Spanning 13,000 square kilometers (5,000 square miles) in northwestern Venezuela, Lake Maracaibo is one of South America’s largest lakes and one of the oldest in the world. Though it was filled with freshwater thousands of year ago, Maracaibo is now an estuarine lake connected to the Gulf of Venezuela and the Caribbean Sea by a narrow strait. That strait was significantly expanded in the 1930–50s by dredging for ship traffic. Now the north end of the lake is brackish, while the south end is mostly fresh due to abundant flows from nearby rivers.

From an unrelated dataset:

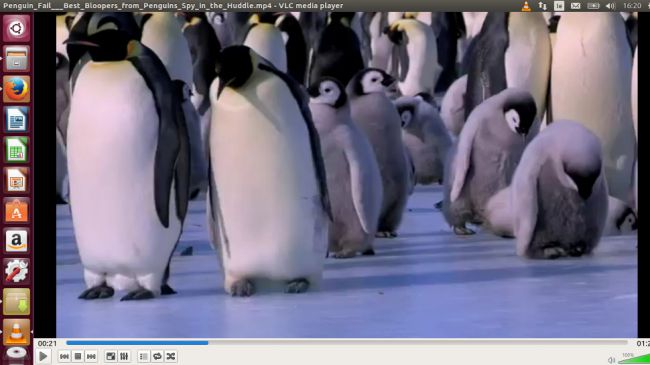Open extended settings and effects
This screenshot has width=650, height=365.
[124, 356]
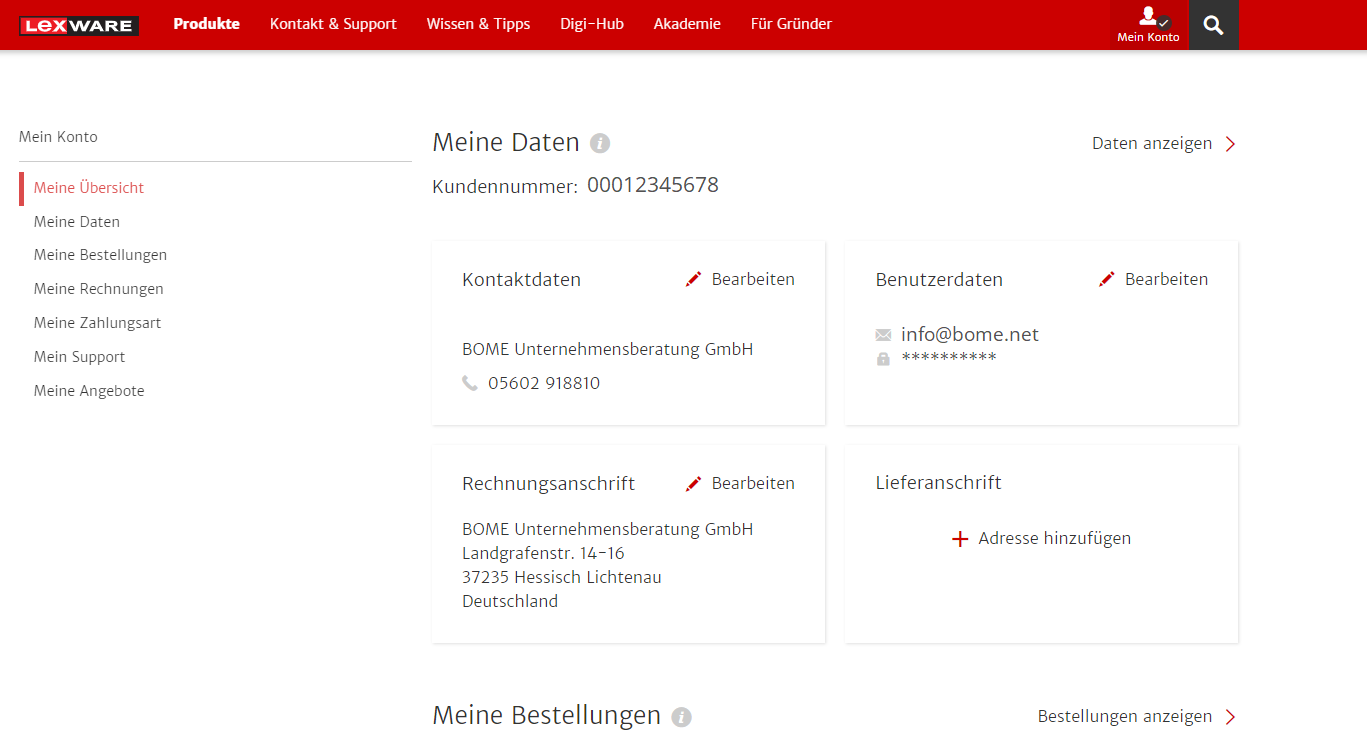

In satellite images acquired in September 2021, Lake Maracaibo was swirling with shades of green, tan, and gray that traced the flow of currents and eddies. The sources of those colors were algae, river sediment outflows, and crude oil leaks. The image at the top of this page was acquired by the Moderate Resolution Imaging Spectroradiometer (MODIS) on NASA’s Aqua satellite on September 25. The Operational Land Imager (OLI) on Landsat 8 observed the scene below on September 10.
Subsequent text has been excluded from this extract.